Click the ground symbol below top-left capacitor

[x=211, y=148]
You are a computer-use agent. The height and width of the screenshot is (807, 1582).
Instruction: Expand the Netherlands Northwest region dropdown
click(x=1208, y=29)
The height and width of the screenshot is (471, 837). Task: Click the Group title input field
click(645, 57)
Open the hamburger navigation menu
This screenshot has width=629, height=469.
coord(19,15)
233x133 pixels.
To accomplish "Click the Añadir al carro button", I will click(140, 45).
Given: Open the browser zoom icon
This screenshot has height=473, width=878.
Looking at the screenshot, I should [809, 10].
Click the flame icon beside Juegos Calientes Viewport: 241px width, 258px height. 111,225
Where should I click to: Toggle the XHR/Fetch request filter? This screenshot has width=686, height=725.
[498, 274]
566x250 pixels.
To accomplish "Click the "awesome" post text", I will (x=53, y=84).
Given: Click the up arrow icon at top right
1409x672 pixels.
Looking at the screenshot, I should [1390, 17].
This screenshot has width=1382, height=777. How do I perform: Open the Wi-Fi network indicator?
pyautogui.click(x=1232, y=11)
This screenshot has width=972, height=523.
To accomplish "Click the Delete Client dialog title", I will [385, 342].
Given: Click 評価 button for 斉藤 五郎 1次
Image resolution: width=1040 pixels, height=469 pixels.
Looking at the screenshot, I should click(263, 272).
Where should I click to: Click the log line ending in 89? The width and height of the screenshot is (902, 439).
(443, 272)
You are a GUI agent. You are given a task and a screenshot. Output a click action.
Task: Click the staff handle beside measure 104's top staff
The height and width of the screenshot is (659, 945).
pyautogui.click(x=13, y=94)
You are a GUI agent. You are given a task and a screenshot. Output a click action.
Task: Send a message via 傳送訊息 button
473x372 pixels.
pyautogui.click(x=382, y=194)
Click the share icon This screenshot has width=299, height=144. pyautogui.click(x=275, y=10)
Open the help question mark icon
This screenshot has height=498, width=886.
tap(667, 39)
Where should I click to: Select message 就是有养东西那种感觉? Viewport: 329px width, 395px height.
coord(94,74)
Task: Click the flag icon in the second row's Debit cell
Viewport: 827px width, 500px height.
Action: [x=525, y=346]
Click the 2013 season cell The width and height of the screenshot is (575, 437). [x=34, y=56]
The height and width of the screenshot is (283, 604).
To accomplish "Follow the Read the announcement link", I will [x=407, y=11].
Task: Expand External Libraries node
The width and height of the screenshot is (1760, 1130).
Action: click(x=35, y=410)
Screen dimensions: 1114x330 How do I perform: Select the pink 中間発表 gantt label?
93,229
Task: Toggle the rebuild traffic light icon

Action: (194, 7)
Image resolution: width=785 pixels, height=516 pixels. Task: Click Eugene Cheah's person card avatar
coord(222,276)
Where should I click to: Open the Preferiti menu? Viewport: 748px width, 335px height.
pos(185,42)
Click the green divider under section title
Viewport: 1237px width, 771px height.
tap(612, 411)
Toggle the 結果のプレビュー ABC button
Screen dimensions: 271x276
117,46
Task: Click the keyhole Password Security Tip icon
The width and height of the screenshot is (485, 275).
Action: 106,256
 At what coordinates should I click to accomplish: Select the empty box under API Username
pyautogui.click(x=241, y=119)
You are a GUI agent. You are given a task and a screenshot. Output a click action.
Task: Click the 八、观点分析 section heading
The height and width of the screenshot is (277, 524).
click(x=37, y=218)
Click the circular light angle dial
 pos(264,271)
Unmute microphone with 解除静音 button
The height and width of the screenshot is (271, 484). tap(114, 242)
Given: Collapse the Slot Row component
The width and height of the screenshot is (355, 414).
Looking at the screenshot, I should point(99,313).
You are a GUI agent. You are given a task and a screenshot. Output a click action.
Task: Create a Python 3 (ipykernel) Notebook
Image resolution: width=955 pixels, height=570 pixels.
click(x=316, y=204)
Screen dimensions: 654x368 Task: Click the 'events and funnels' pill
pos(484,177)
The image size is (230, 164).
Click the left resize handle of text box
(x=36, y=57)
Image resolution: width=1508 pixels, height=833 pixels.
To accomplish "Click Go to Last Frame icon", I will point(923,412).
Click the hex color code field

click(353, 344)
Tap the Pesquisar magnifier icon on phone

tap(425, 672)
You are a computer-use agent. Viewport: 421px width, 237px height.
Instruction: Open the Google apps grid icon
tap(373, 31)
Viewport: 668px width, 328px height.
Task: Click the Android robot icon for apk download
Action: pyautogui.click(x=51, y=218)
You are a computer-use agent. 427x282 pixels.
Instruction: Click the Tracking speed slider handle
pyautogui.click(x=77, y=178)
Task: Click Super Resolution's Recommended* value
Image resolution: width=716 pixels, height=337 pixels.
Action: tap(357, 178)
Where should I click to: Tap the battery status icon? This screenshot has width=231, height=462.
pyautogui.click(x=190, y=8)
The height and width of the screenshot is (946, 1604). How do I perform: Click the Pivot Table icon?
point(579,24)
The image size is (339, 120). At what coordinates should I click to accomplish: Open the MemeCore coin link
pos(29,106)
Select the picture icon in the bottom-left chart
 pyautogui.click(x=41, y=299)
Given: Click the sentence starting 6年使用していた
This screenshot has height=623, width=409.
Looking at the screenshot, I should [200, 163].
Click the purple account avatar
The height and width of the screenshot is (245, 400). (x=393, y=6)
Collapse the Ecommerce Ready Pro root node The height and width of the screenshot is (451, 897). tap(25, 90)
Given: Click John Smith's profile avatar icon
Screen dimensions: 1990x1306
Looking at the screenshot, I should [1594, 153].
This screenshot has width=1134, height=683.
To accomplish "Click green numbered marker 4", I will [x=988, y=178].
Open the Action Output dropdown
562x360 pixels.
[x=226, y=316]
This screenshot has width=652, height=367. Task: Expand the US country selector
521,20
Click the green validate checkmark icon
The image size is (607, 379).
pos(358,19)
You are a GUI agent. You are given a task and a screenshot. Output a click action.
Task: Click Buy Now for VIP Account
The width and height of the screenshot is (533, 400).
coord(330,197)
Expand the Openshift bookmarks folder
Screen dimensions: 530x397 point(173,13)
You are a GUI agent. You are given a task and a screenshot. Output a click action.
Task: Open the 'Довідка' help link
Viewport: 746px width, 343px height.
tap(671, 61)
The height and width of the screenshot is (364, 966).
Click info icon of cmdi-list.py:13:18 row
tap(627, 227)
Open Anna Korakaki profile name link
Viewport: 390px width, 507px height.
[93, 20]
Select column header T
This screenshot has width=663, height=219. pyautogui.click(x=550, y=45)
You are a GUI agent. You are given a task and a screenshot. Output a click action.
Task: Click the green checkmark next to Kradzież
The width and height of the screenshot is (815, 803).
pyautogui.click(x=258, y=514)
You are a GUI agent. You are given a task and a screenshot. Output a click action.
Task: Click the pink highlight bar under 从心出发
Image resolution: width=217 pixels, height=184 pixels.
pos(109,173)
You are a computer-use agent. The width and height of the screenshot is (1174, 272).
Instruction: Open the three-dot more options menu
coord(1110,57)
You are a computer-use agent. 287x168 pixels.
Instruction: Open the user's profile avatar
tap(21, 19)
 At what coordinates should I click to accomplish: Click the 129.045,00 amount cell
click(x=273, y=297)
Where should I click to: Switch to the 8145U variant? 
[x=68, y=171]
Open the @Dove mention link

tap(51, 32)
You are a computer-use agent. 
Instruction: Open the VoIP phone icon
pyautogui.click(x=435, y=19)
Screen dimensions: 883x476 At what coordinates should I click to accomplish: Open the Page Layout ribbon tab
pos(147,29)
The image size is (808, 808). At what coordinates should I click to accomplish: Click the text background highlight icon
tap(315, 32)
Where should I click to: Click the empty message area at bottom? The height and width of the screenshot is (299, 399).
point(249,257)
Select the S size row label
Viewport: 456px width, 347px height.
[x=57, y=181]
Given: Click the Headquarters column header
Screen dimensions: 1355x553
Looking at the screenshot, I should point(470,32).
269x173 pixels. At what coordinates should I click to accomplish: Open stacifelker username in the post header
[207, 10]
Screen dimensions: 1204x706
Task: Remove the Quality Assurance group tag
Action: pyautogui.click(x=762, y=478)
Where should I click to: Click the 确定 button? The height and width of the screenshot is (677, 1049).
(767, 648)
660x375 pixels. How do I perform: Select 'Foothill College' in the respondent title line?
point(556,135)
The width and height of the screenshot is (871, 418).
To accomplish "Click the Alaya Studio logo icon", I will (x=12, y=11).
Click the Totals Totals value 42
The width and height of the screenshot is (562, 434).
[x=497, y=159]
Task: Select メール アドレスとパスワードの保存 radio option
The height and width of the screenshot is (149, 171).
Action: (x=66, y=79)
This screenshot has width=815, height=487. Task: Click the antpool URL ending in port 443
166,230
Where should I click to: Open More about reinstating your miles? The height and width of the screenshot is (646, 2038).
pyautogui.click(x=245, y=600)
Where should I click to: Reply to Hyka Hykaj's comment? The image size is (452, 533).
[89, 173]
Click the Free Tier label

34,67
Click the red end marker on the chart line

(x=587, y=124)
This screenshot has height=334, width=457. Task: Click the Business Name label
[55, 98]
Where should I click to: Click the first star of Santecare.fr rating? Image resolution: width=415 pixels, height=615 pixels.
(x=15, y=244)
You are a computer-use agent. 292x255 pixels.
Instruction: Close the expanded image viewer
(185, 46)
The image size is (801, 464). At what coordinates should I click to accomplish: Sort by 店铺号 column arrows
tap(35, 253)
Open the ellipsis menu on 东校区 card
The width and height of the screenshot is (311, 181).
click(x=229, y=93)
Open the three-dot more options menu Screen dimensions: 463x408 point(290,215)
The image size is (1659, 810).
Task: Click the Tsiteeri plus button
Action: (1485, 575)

————

Stated exercise =
Copy out the records word for word, from the first line down to the line that contains "Looking at the screenshot, I should [1390, 17].", including that line.

Response =
Click the ground symbol below top-left capacitor

[x=211, y=148]
You are a computer-use agent. The height and width of the screenshot is (807, 1582).
Instruction: Expand the Netherlands Northwest region dropdown
click(x=1208, y=29)
The height and width of the screenshot is (471, 837). Task: Click the Group title input field
click(645, 57)
Open the hamburger navigation menu
This screenshot has width=629, height=469.
coord(19,15)
233x133 pixels.
To accomplish "Click the Añadir al carro button", I will click(140, 45).
Given: Open the browser zoom icon
This screenshot has height=473, width=878.
Looking at the screenshot, I should [809, 10].
Click the flame icon beside Juegos Calientes Viewport: 241px width, 258px height. 111,225
Where should I click to: Toggle the XHR/Fetch request filter? This screenshot has width=686, height=725.
[498, 274]
566x250 pixels.
To accomplish "Click the "awesome" post text", I will (x=53, y=84).
Given: Click the up arrow icon at top right
1409x672 pixels.
Looking at the screenshot, I should [1390, 17].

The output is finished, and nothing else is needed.